The gate to the park is open from Memorial Day through Columbus Day, with parking available from 8 am to 8 pm. The gate to the parking lot is locked at 8 pm.
The white building within the fort is off-limits to all park guests due to unprotected stairs, high walls, rough ground, and the results of years of neglect and vandalism. The white building is surrounded by a large barbed-wire fence and posted with ‘NO TRESPASSING” signs. Trespassers will be arrested.
Fort Constitution (Fmr. Fort William and Mary)
Fort Constitution State Historic Site is located on a peninsula on the northeast corner of New Castle Island. It overlooks both the Piscataqua River and the Atlantic Ocean.

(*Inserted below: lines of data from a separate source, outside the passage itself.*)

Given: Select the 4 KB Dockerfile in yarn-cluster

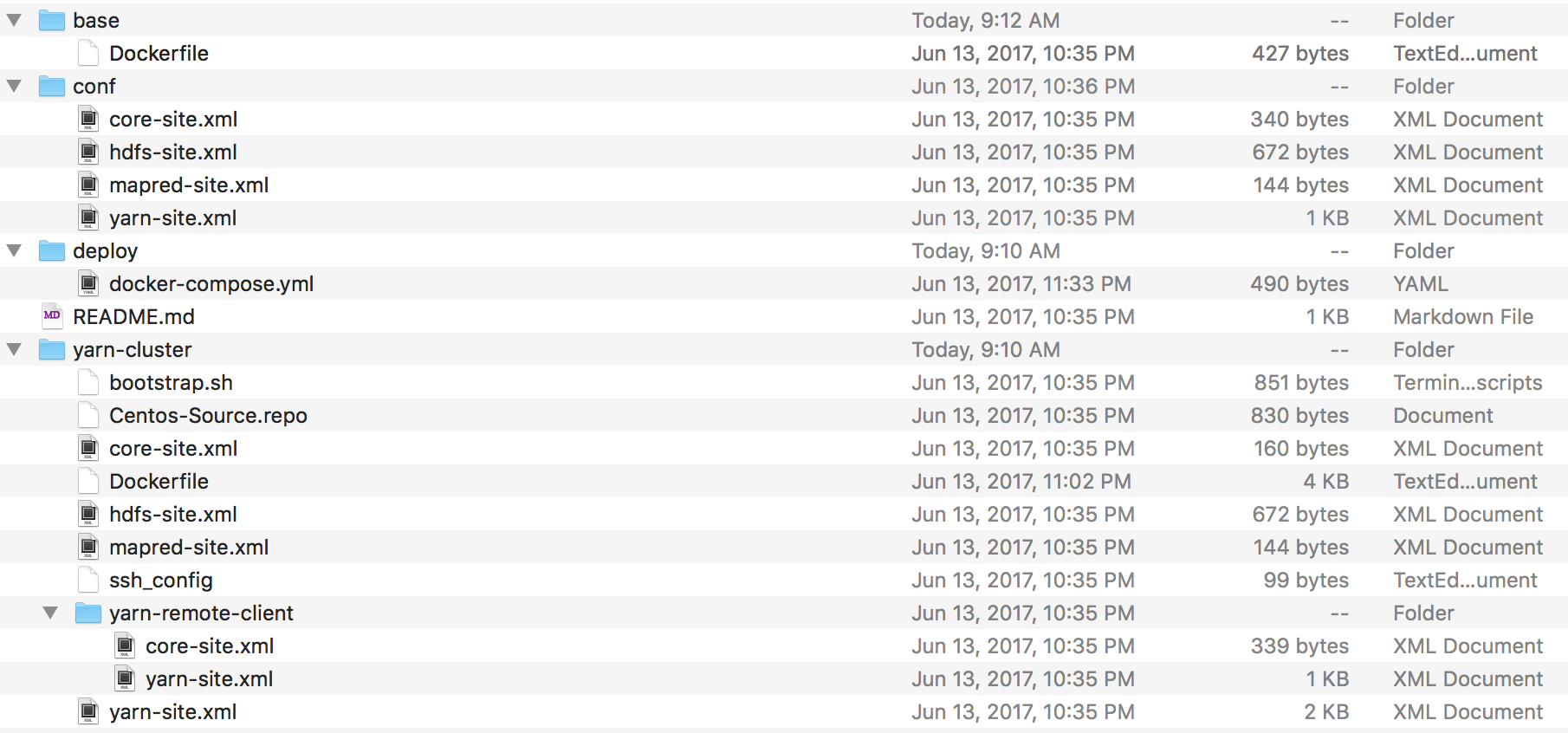Looking at the screenshot, I should pos(159,481).
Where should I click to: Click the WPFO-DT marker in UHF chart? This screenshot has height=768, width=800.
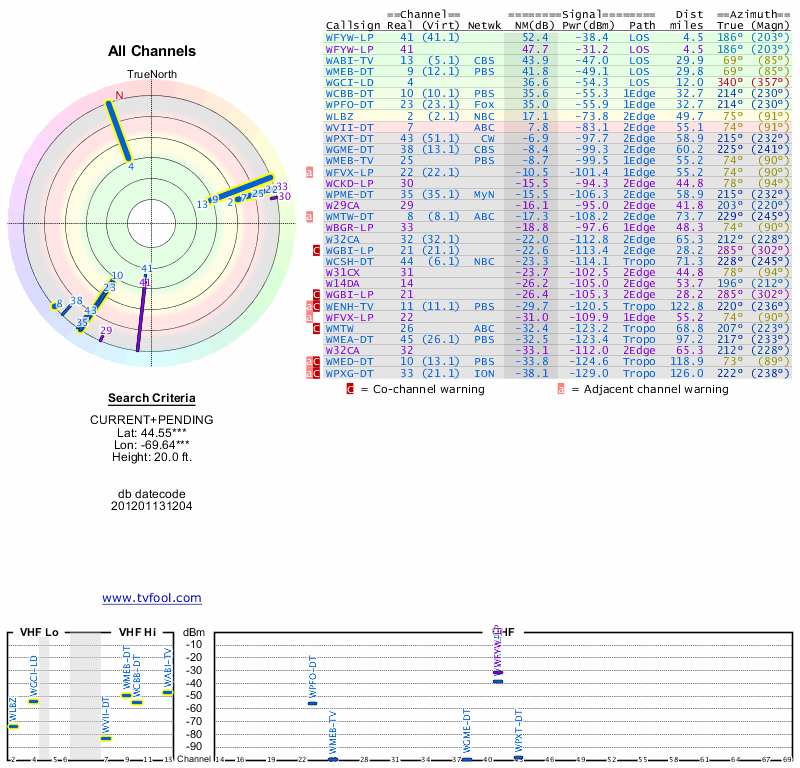pyautogui.click(x=312, y=703)
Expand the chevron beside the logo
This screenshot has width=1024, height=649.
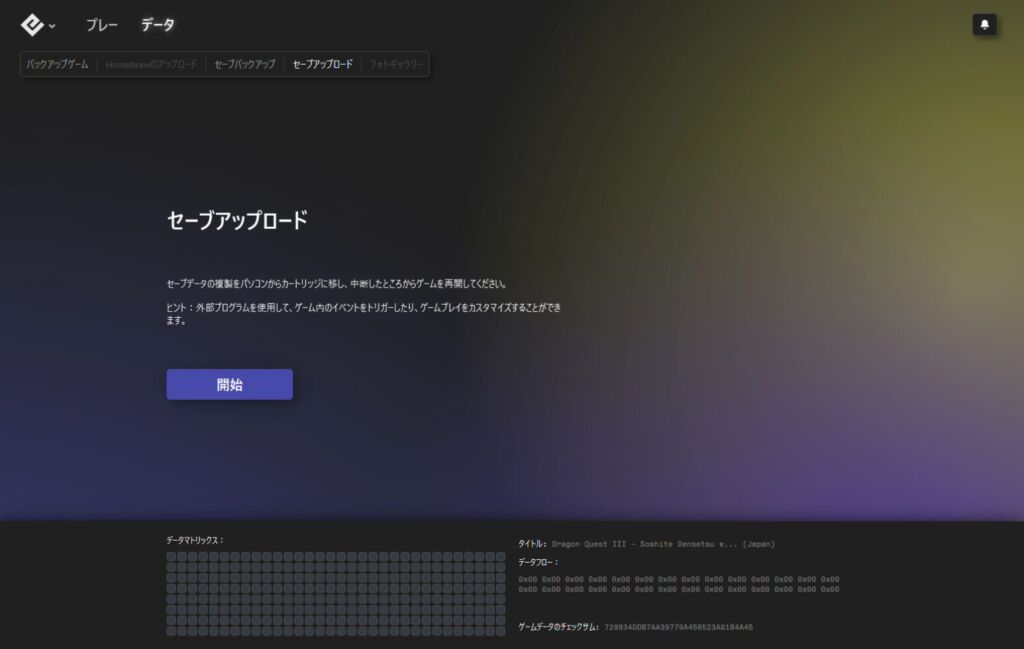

Fort Constitution is located on the grounds of US Coast Guard Station, Portsmouth Harbor. In order to reach the fort, you must walk along the blue line that begins at the entrance to the base. You must remain on the blue line as this is an active military base with restricted areas.
Parking is available in designated parking spaces outside of the US Coast Guard Station.
The park is open from 8 am to 4 pm.
Alcoholic beverages, motorized vehicles, and dogs are prohibited from the State Park at all times.